- **What to do**
Put the lines of the items below into a JSON list of strings, one string per line, starting with the line that contains "Highlight the Powder Blast skill" and going on through the end of the items. Leave out blank lines, and leave the pictures out of the answer.

- **Provided records**
---
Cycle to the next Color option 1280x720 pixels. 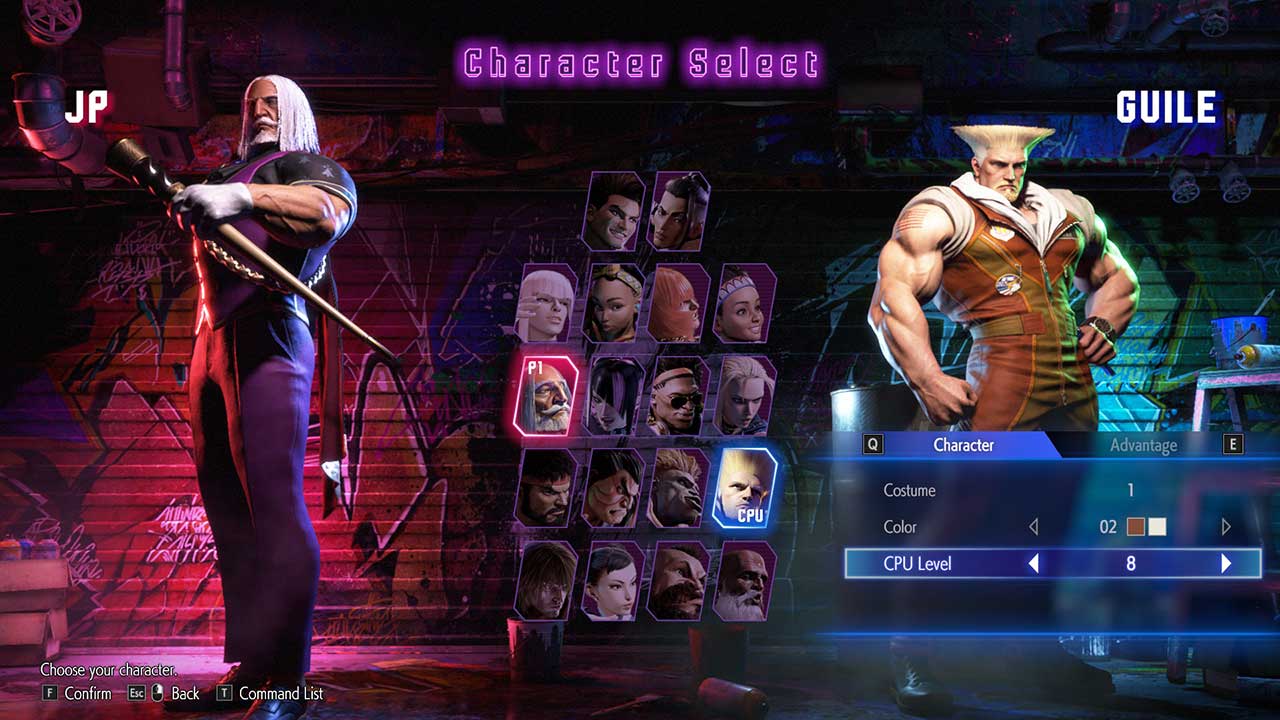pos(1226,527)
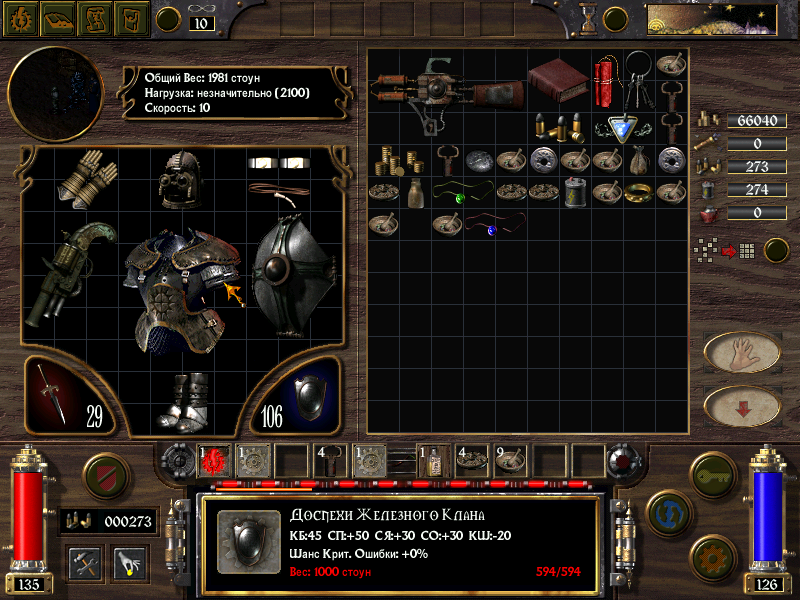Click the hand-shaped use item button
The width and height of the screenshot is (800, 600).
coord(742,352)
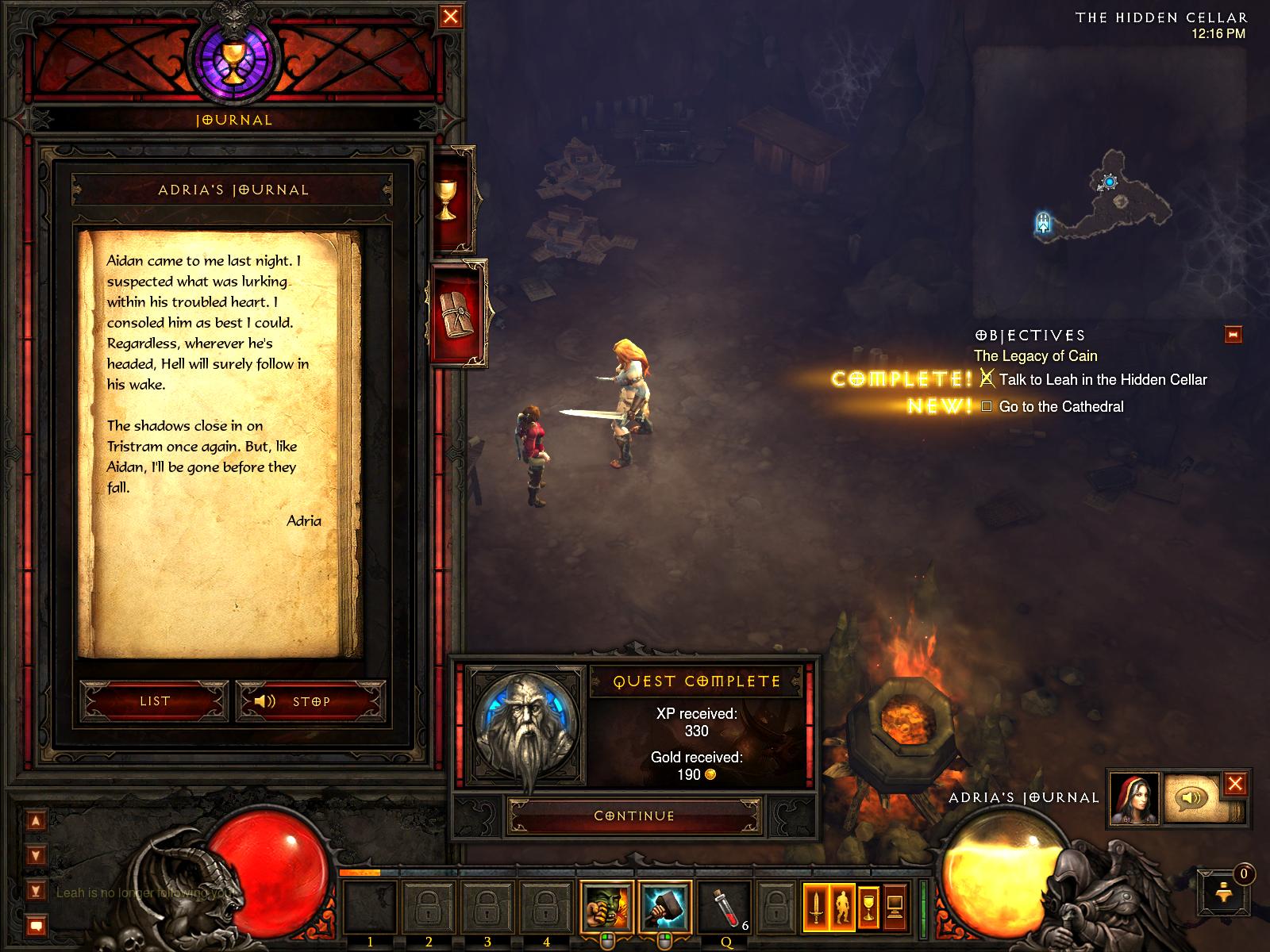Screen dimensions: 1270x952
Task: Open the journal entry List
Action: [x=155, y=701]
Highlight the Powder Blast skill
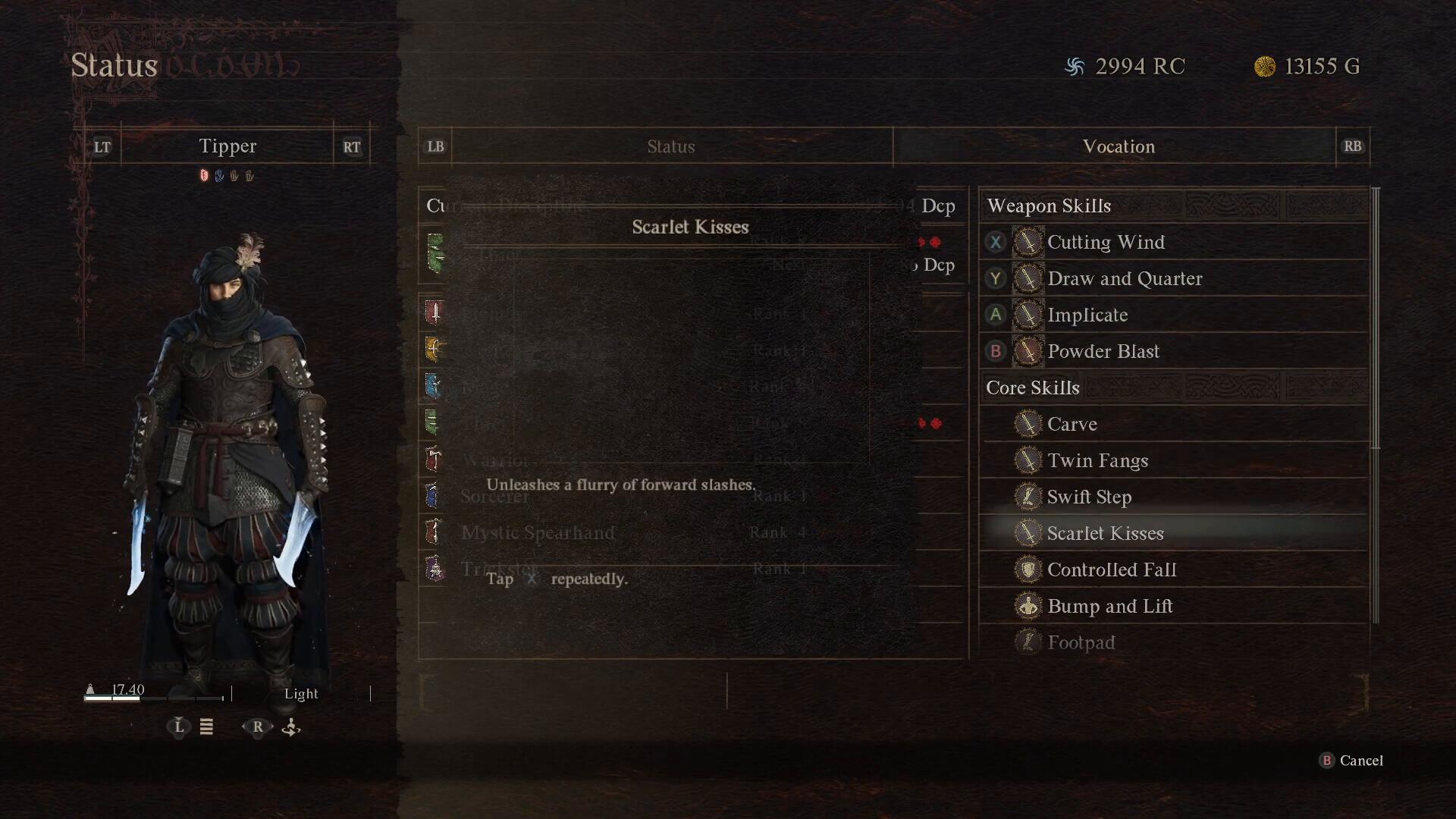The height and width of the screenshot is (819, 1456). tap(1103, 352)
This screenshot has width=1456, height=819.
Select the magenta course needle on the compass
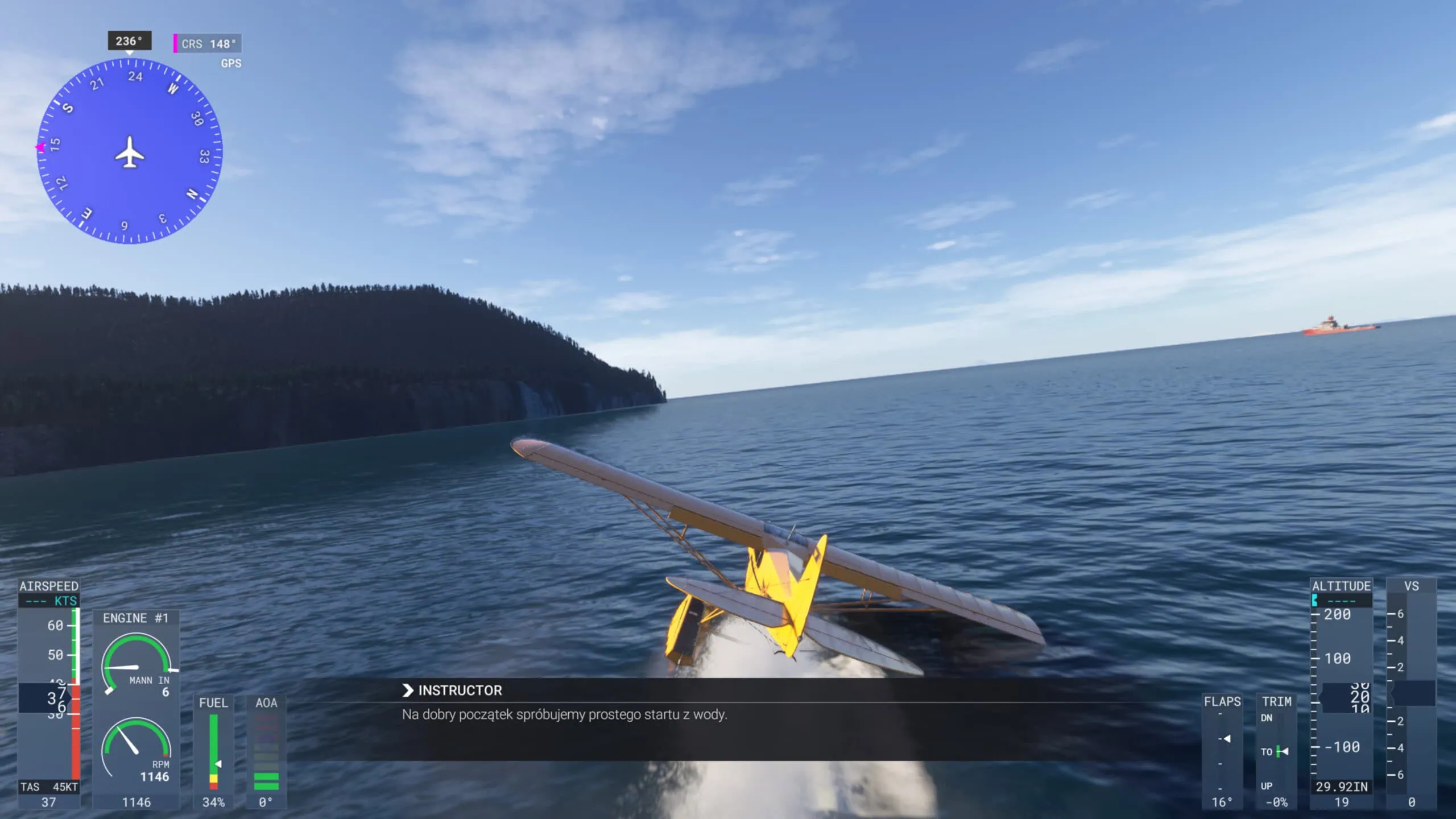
---
- **Solution**
[
  "Highlight the Powder Blast skill",
  "The height and width of the screenshot is (819, 1456). tap(1103, 352)",
  "This screenshot has width=1456, height=819.",
  "Select the magenta course needle on the compass"
]